Can we start enabling official job for this platform (despite current limitation with only two machines available)? Thanks

pbo-linaro avatar Oct 20 '22 10:10 pbo-linaro

Builds have been working fine for the last few days, I think we should enable it and see it in action.

@joaocgreis @sxa Could you please help to enable it ?

niyas-sait avatar Oct 25 '22 06:10 niyas-sait

Hi - yes I've been tied up with release work elsewhere but I should be able to look at this in the next few days, under the caveat that if there are any problems with it the first course of action will likely be to disable it again immediately to avoid any problems with contributors being able to run PR tests :-)

sxa avatar Nov 08 '22 17:11 sxa

Yes sure, we don't want to block anything for contributors! The windows-arm-simple job has been green since we fixed it, so it should be fine.

pbo-linaro avatar Nov 09 '22 07:11 pbo-linaro

Just to give an update from my side, I still don't understand why the test-binary jobs don't invoke any of the ARM configurations, the fix I tried above didn't work. Enabling the checkbox by default will not do anything until we're able to fix this.

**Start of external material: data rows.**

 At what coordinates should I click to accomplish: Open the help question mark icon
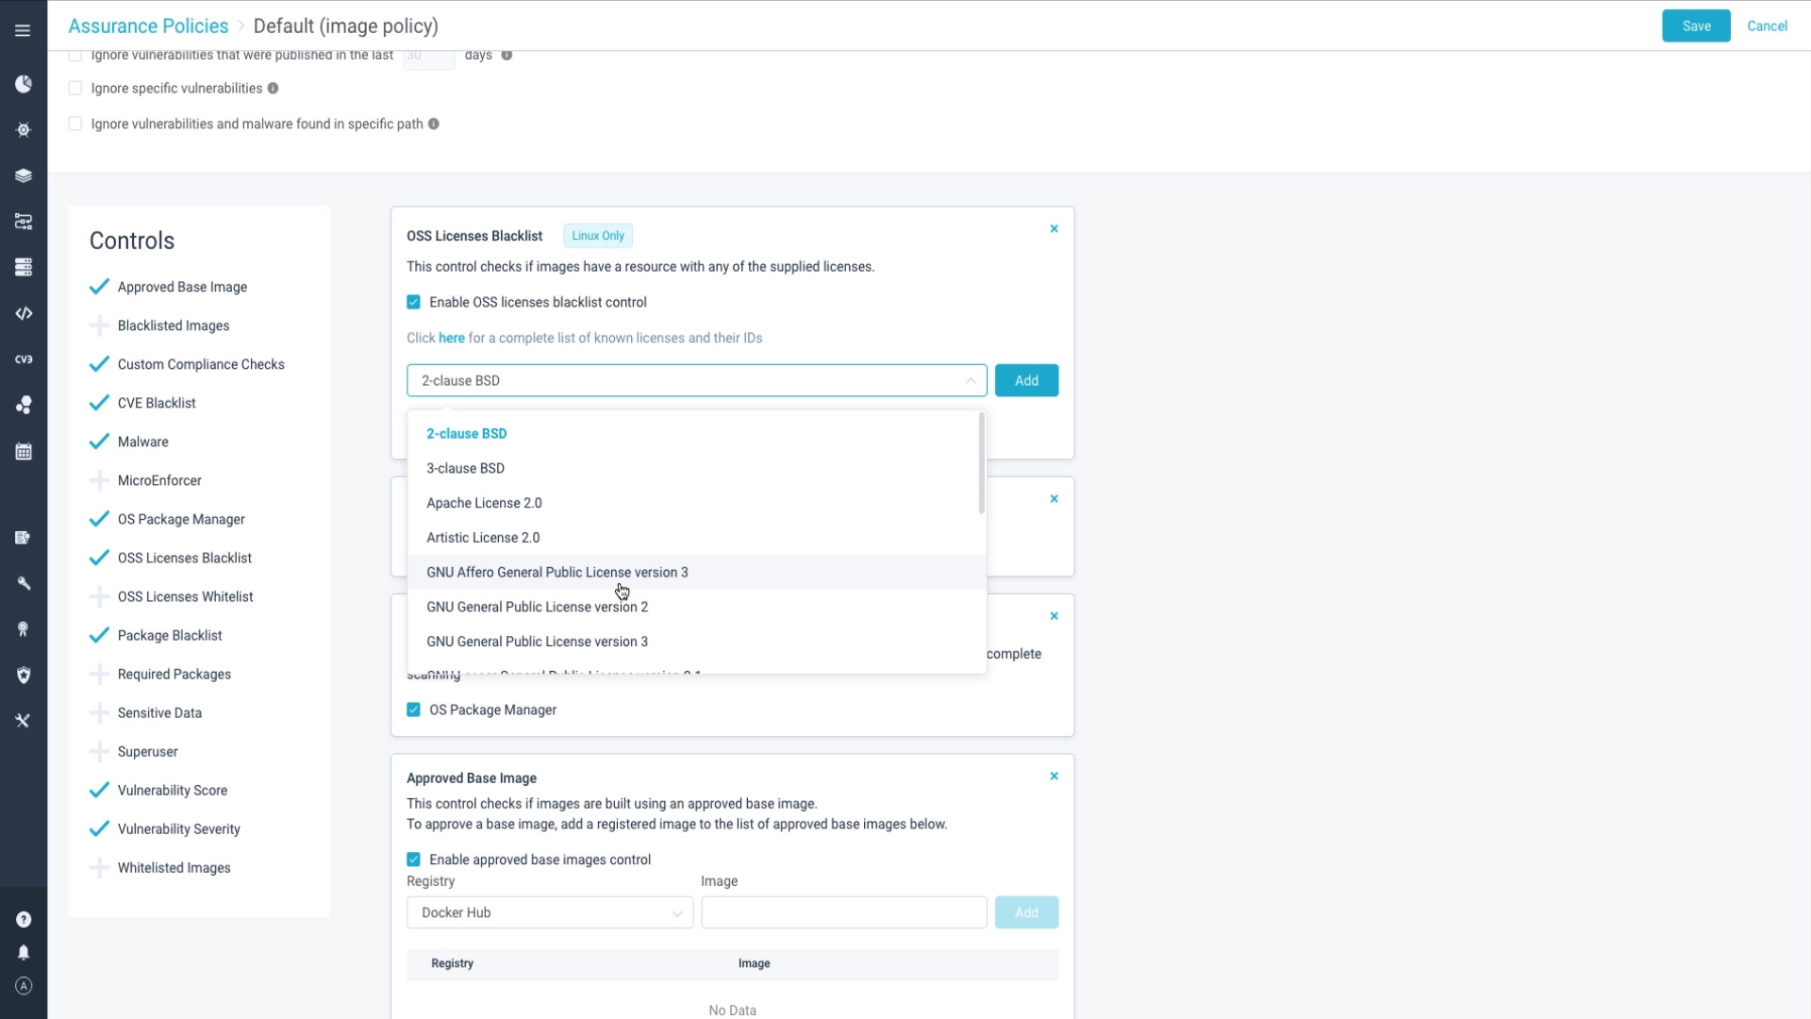[x=24, y=920]
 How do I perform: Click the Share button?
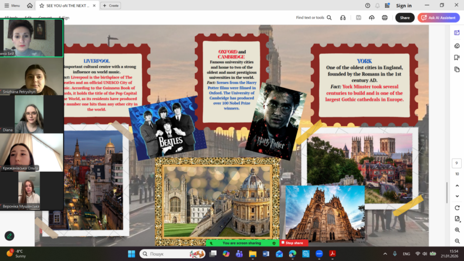(405, 18)
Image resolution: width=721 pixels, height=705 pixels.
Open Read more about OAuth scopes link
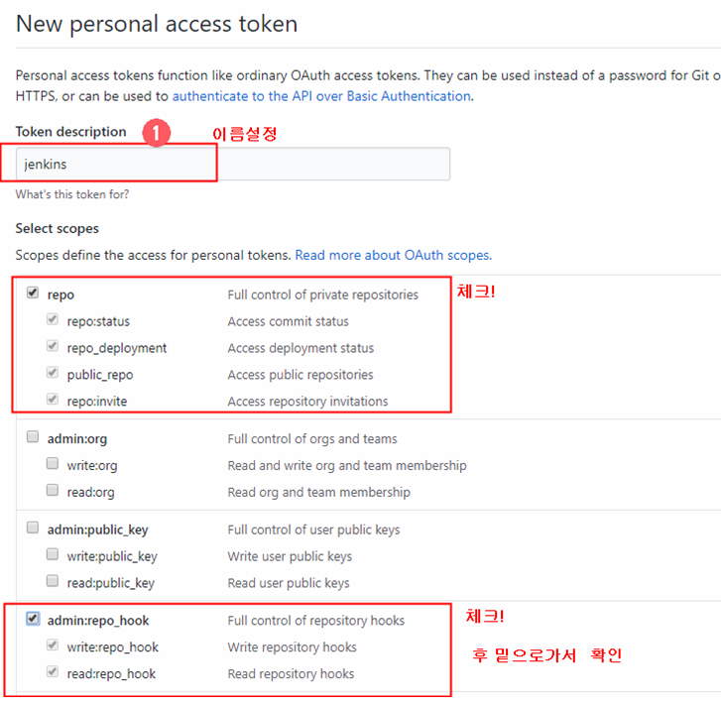pos(393,255)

joaocgreis avatar Nov 11 '22 12:11 joaocgreis

@joaocgreis Is there someone responsible for NodeJS jenkins instance that could help to debug this configuration?

pbo-linaro avatar Nov 15 '22 08:11 pbo-linaro

I'm back from vacation now :-) I had a shot at re-enabling in the CI and it's running at https://ci.nodejs.org/job/node-compile-windows/nodes=win-vs2019-arm64/ albeit a bit slow so is causing some delays (I just re-enabled the cross-compiled jobs that were already in the system to get something running) but that should be resolved when https://github.com/nodejs/node/pull/45432 goes in.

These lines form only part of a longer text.